Custeio, comercialização e industrialização
No custeio da produção, o Pronamp respondeu por R$ 3,5 bilhões, o equivalente a 53,5% do total destinado à modalidade. Os demais produtores empresariais contrataram R$ 3 bilhões, ou 46,5%.
As operações de comercialização da produção agropecuária somaram R$ 1,5 bilhão em julho. Já a industrialização, que contempla o processamento e a agregação de valor aos produtos agropecuários, registrou R$ 891 milhões.
Os programas de investimento, destinados a itens como máquinas, equipamentos, irrigação e modernização de estruturas produtivas, registraram R$ 118,1 milhões em aplicações no primeiro mês da safra. Entre os programas, foram contratados R$ 56 milhões pelo RenovAgro e R$ 31 milhões pelo Pronamp Investimento.
Operações por porte do produtor
Fora do Pronamp, os médios e grandes produtores contrataram R$ 5,9 bilhões, correspondentes a 21% do total concedido no mês. No Pronamp, foram registrados R$ 3,5 bilhões em operações, equivalentes a 12,4% do total.

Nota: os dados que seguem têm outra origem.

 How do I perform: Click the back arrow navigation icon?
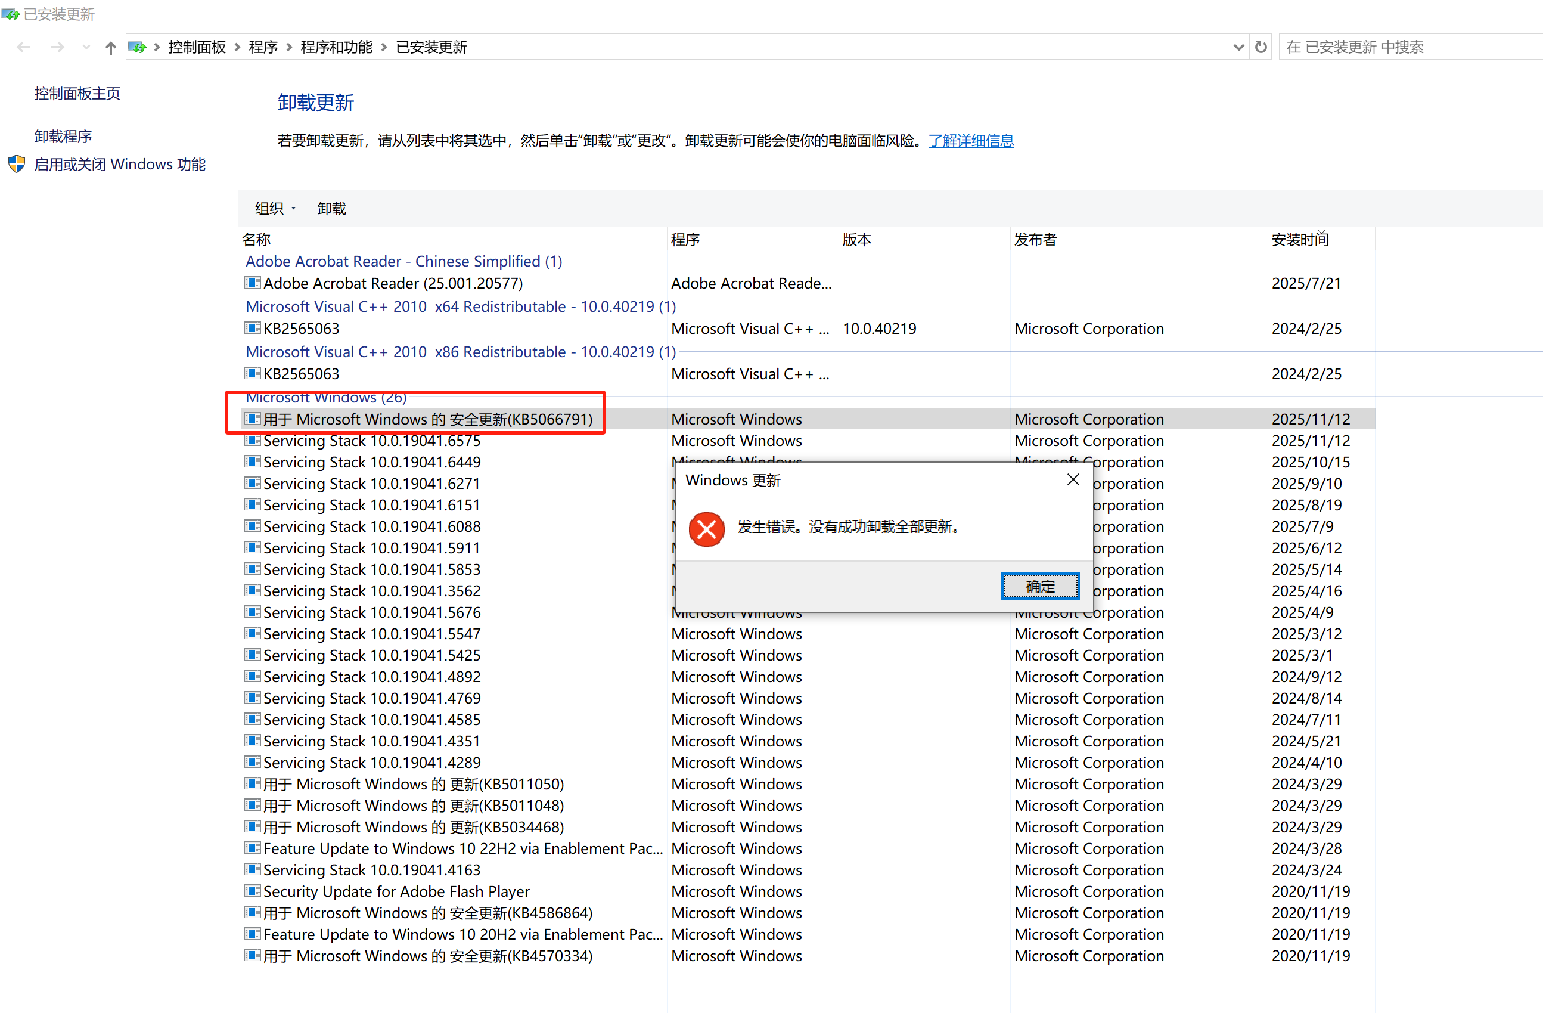click(x=24, y=47)
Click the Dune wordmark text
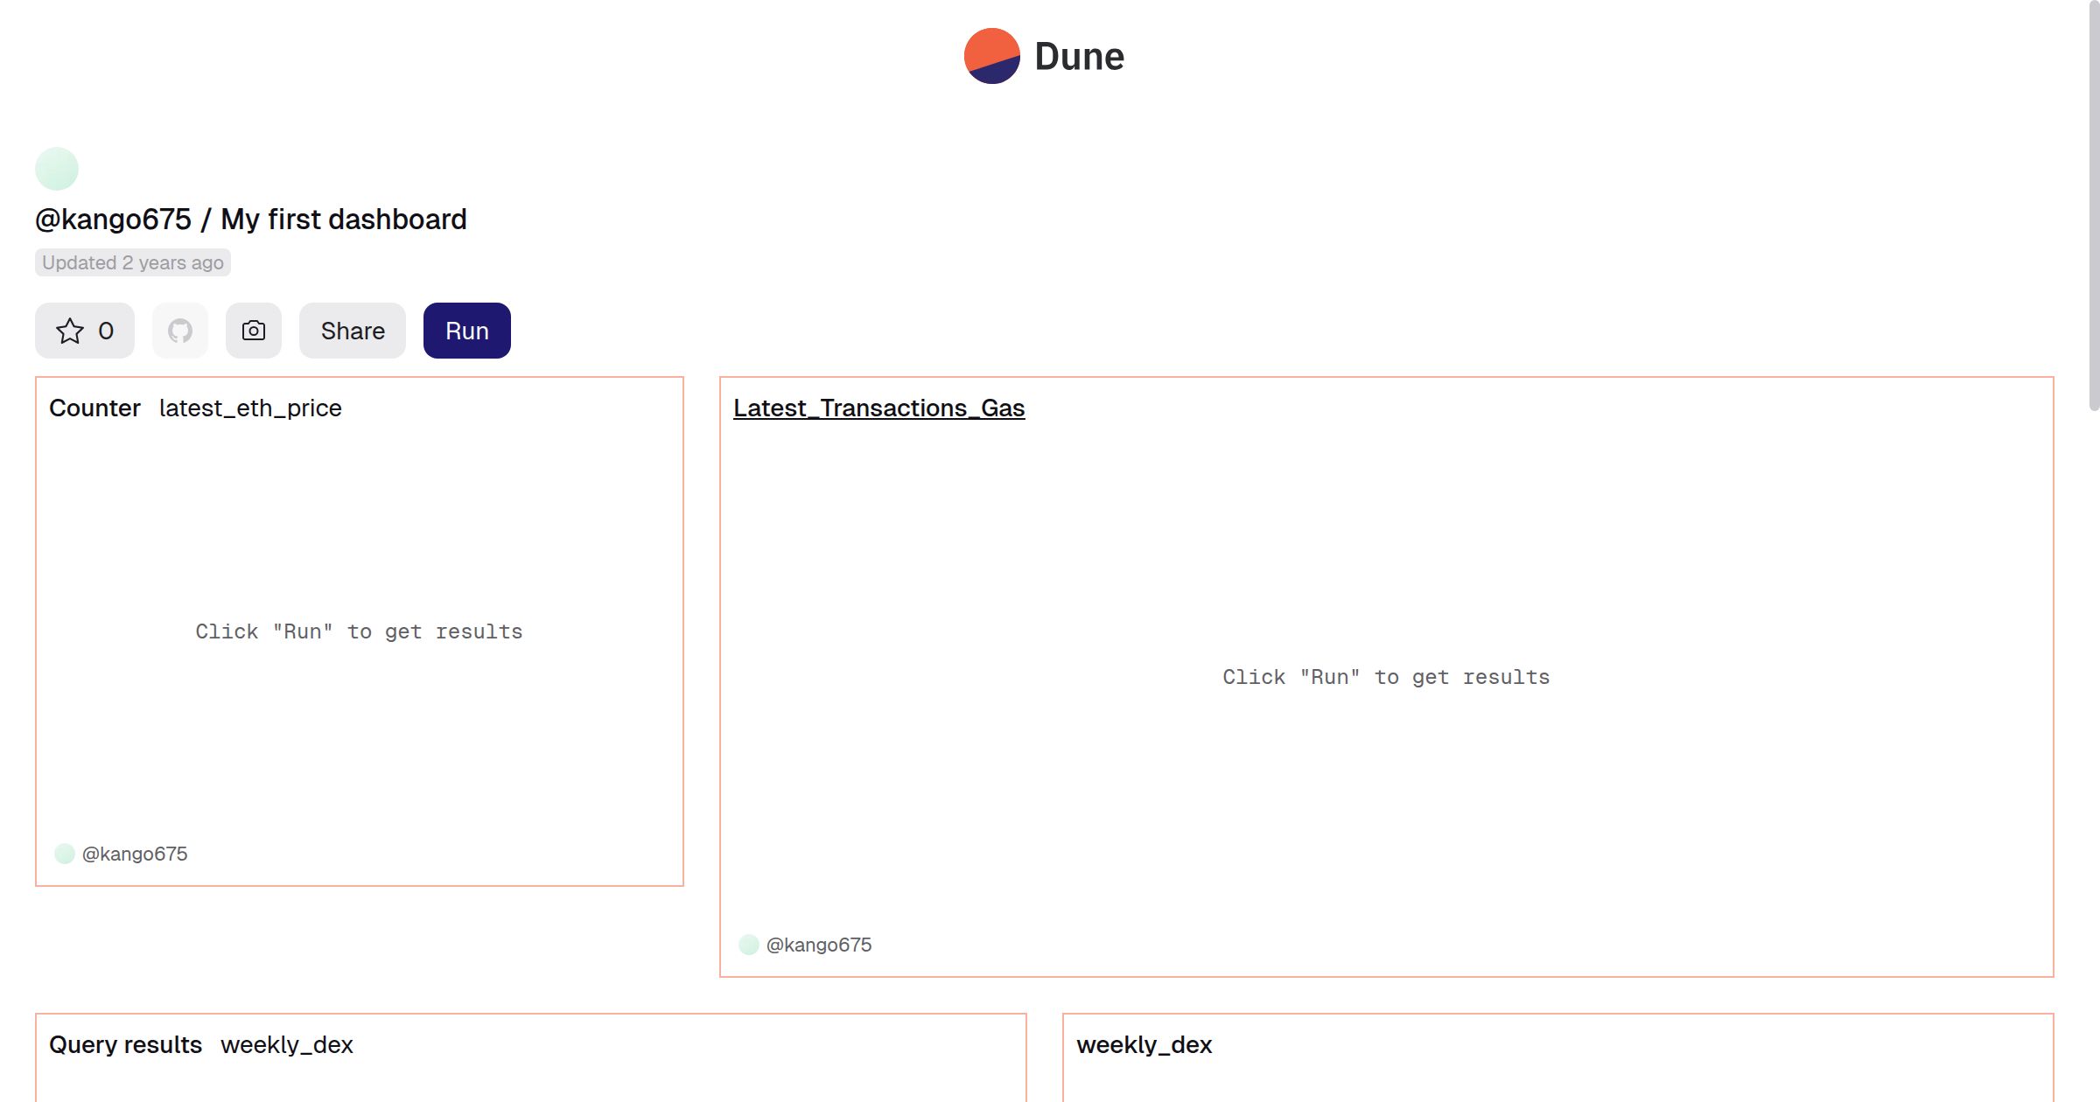The width and height of the screenshot is (2100, 1102). 1079,57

Ao todo, foram realizados 26.034 contratos de crédito rural pela agricultura empresarial em julho. Desse número, 12.940 foram operações de CPR.
Crédito por região
O Sul registrou o maior volume de crédito entre as regiões em julho, com R$ 3,6 bilhões e 6.887 contratos. Na sequência aparecem o Sudeste, com R$ 2,5 bilhões, e o Centro-Oeste, com R$ 2,2 bilhões. O Nordeste registrou R$ 678 milhões, enquanto o Norte teve R$ 400 milhões em concessões.
O levantamento também mostra diferenças no tíquete médio das operações, que corresponde ao valor médio de cada contrato. No Centro-Oeste, o valor chegou a R$ 1,25 milhão por contrato. No Sul, o tíquete médio foi de R$ 529 mil.
Fontes de recursos
Entre as fontes controladas utilizadas no financiamento do crédito rural, os Recursos Obrigatórios foram responsáveis por R$ 3,9 bilhões, o equivalente a 69,8% do total dessas fontes. Os Recursos Obrigatórios correspondem à parcela dos depósitos à vista que as instituições financeiras devem direcionar ao crédito rural.
Entre as fontes não controladas, a LCA Livre foi a principal fonte de captação de recursos privados, com R$ 3,4 bilhões destinados ao crédito rural.
Recursos equalizáveis
Para a safra 2026/2027, a programação orçamentária de recursos equalizáveis soma R$ 97,6 bilhões, conforme a Portaria MF nº 2.170/2026. Os recursos equalizáveis são destinados a linhas de crédito com taxas de juros controladas pelo governo federal, e o diferencial em relação às taxas de mercado é coberto pelo Tesouro Nacional.
No primeiro mês da safra, R$ 1,3 bilhão dos recursos equalizáveis programados foi concedido.
Entre os programas de investimento equalizáveis, foram contratados R$ 56,1 milhões pelo RenovAgro, R$ 20,7 milhões pelo Pronamp e R$ 17,6 milhões pelo Programa para Construção e Ampliação de Armazéns (PCA).
Nas operações equalizáveis de investimento, o Banco do Brasil respondeu por 86,8% das concessões do mês, seguido pelo Sicredi, com 12,8%. Nas linhas equalizáveis de custeio e comercialização, o Banco do Brasil concentrou 68,9% das concessões, seguido por Cresol (11%), Sicredi (10%) e Credicoamo (8,9%).